Illustration Alumnus Cole Moss

Dec 16, 2013
Spotlight Category: Alumni

Cole Moss (’11 Communication Arts) started Unicorn Industries/Grey Rainbow as chief illustrator, primary concept developer, full-time researcher, and resident fool.

I make projects that are for adults, but can be understood by children. My thought was that I would keep making work about things that interested me, and naturally, if the idea was worthy of discussion, the project would gather its own audience within a reasonable spectrum. With each subsequent project, I work to alienate myself while attracting a stronger, hopefully hungrier audience.
For example, Sunday, February 26: losing sleep, mid-afternoon runs, close proximity to a quality blender, opportunity to work relatively clothed for weeks on end, developing new constraints to keep myself productive, and the loss of apprehension when it comes to choosing socks that match.
I am always doing my best impression of a factory, while trying to not think about the smokestacks of others.

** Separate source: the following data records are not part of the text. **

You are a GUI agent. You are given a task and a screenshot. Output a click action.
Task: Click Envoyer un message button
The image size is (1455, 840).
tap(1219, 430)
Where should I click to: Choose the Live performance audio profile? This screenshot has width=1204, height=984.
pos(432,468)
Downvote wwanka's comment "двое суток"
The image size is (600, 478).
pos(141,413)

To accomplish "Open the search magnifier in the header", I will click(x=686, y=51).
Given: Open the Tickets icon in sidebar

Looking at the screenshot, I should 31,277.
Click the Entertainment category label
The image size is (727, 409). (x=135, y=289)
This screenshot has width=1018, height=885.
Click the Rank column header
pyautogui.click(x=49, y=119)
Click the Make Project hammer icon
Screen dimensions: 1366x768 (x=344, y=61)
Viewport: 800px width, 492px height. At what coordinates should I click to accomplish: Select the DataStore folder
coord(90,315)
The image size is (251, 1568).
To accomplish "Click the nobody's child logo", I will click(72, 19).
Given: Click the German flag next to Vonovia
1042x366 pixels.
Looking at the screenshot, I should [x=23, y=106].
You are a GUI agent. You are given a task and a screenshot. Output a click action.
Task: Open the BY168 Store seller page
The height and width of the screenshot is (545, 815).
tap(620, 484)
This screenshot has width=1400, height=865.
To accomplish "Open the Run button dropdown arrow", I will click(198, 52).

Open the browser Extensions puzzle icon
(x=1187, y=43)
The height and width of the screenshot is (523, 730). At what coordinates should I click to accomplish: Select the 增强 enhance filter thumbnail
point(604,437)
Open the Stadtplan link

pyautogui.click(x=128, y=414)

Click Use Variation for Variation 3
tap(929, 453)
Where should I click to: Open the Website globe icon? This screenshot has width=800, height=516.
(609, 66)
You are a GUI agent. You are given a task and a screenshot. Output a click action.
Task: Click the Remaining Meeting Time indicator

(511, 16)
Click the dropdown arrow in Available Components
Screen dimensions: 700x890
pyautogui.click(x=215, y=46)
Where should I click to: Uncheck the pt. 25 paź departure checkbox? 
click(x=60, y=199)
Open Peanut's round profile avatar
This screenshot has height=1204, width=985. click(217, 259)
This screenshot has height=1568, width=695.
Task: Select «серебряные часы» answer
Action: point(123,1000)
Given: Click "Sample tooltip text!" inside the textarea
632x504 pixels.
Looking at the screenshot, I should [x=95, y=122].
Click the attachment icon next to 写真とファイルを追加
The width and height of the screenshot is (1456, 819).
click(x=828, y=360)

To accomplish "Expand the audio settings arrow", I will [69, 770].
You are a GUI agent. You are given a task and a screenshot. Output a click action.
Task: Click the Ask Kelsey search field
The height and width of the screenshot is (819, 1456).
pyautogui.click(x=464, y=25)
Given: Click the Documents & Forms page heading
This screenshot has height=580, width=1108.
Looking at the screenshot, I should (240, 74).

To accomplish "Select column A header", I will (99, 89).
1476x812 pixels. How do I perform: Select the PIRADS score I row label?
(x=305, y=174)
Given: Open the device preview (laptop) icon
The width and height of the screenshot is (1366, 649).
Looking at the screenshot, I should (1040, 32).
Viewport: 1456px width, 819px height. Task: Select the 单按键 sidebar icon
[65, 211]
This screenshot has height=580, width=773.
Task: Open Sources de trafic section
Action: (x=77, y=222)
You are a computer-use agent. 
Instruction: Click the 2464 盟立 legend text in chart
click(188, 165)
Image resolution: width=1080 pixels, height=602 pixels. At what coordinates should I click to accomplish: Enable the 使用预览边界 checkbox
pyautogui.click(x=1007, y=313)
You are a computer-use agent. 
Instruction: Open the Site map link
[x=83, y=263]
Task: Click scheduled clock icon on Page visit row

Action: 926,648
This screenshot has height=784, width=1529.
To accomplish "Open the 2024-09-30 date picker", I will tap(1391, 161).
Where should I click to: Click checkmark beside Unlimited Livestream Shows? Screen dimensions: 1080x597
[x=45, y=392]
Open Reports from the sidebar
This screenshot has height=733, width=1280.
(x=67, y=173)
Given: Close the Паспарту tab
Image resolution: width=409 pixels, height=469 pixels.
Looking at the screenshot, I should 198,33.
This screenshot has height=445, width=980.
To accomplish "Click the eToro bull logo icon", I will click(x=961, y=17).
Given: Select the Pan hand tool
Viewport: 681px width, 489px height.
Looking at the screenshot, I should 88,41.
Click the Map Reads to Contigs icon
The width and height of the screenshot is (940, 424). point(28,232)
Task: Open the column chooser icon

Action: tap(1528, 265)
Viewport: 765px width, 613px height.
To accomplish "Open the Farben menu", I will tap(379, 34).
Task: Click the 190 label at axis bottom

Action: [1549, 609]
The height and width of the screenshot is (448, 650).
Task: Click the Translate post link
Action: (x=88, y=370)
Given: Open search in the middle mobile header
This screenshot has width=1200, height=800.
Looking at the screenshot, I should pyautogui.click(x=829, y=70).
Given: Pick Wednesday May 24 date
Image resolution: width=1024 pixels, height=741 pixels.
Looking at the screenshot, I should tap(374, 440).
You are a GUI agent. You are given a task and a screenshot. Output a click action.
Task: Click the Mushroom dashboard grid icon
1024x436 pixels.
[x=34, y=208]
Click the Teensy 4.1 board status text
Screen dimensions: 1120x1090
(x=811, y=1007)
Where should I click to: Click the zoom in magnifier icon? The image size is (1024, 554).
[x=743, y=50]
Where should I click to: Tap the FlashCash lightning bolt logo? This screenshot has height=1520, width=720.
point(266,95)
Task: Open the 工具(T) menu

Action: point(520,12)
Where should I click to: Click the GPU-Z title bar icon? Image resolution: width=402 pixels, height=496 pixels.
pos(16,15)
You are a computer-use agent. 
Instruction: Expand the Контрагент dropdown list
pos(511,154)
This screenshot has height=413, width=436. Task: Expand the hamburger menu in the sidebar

I took a road trip through northern California, and a friend asked me what I did to promote my work. One evening, tucked away in a run-down 1970′s strip motel, I pulled up a few humor sites that I had initially missed and sent a few cold promotional emails to them. A few days later, I was standing in line at LAX heading back to Missouri. I feel a buzz in my pocket and it’s a text message from a friend saying that my book was on the front page of a really large social news aggregate website called Reddit. One of the websites that I had emailed put my book on their blog, and it was picked up by a handful of other sites immediately. From one little email to a humor website, the floodgates opened. Within the week, I had over 200,000 visitors to my website, and by the end of the month I had offers from a handful of great publishers to produce my book. (for sale on Amazon, or at Barnes and Noble or Urban Outfitters.)
Otis gave me the opportunity to explore every whim and passing fancy. It allowed me the chance to delude myself, rationalize my actual skill set, and then proceed to make things that, in their outward appearance, seem relevant to society.